WHAT TO WORK ON:
For the listing that follows, report how many lines contain the word "computer", giving the number and no other text.

RECORDS SHOWN:
*** Begin section ***

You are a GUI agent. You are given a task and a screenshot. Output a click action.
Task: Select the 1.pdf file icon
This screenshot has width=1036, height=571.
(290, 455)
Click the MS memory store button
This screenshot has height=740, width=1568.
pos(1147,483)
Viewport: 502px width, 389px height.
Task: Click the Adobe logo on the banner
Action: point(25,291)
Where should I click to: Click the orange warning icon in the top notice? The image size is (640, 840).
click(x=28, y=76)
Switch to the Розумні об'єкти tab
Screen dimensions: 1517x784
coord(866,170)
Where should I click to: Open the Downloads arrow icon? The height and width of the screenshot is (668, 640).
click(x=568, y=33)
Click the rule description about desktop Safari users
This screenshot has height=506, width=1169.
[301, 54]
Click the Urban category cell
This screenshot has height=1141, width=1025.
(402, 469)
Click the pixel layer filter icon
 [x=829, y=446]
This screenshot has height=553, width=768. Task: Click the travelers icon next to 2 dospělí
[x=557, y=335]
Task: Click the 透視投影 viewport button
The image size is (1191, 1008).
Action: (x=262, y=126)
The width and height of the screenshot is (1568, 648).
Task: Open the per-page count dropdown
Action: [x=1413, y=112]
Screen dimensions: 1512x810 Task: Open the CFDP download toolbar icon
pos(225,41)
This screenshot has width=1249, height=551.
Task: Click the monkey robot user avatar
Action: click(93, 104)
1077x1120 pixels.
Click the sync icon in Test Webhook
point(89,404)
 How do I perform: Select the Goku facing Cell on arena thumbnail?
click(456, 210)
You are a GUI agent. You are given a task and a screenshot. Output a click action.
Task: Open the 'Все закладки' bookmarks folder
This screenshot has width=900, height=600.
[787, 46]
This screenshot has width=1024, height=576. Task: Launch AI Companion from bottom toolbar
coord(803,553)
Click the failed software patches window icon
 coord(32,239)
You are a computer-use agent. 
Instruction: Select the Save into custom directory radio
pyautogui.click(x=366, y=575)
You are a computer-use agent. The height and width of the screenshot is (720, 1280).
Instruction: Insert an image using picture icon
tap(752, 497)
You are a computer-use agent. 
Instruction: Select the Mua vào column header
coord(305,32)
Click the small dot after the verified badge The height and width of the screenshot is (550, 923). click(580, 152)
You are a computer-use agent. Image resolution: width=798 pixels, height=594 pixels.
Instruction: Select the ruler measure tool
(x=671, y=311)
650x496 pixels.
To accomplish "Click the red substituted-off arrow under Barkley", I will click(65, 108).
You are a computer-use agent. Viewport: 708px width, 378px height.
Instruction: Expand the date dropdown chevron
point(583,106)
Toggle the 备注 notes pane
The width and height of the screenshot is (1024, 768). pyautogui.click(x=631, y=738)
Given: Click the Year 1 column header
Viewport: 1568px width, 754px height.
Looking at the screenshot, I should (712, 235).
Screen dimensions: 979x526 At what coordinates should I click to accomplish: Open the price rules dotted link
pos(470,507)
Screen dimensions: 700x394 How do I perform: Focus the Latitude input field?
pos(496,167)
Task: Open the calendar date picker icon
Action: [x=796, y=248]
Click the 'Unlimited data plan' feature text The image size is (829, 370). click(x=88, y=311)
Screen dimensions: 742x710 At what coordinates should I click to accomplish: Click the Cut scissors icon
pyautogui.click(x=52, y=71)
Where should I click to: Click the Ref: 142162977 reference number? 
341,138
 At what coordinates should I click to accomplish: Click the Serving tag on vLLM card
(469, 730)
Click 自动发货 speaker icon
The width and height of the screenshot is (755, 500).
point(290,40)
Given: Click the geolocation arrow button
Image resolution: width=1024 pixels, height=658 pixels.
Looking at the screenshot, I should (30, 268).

*** End section ***

TASK OUTPUT:
5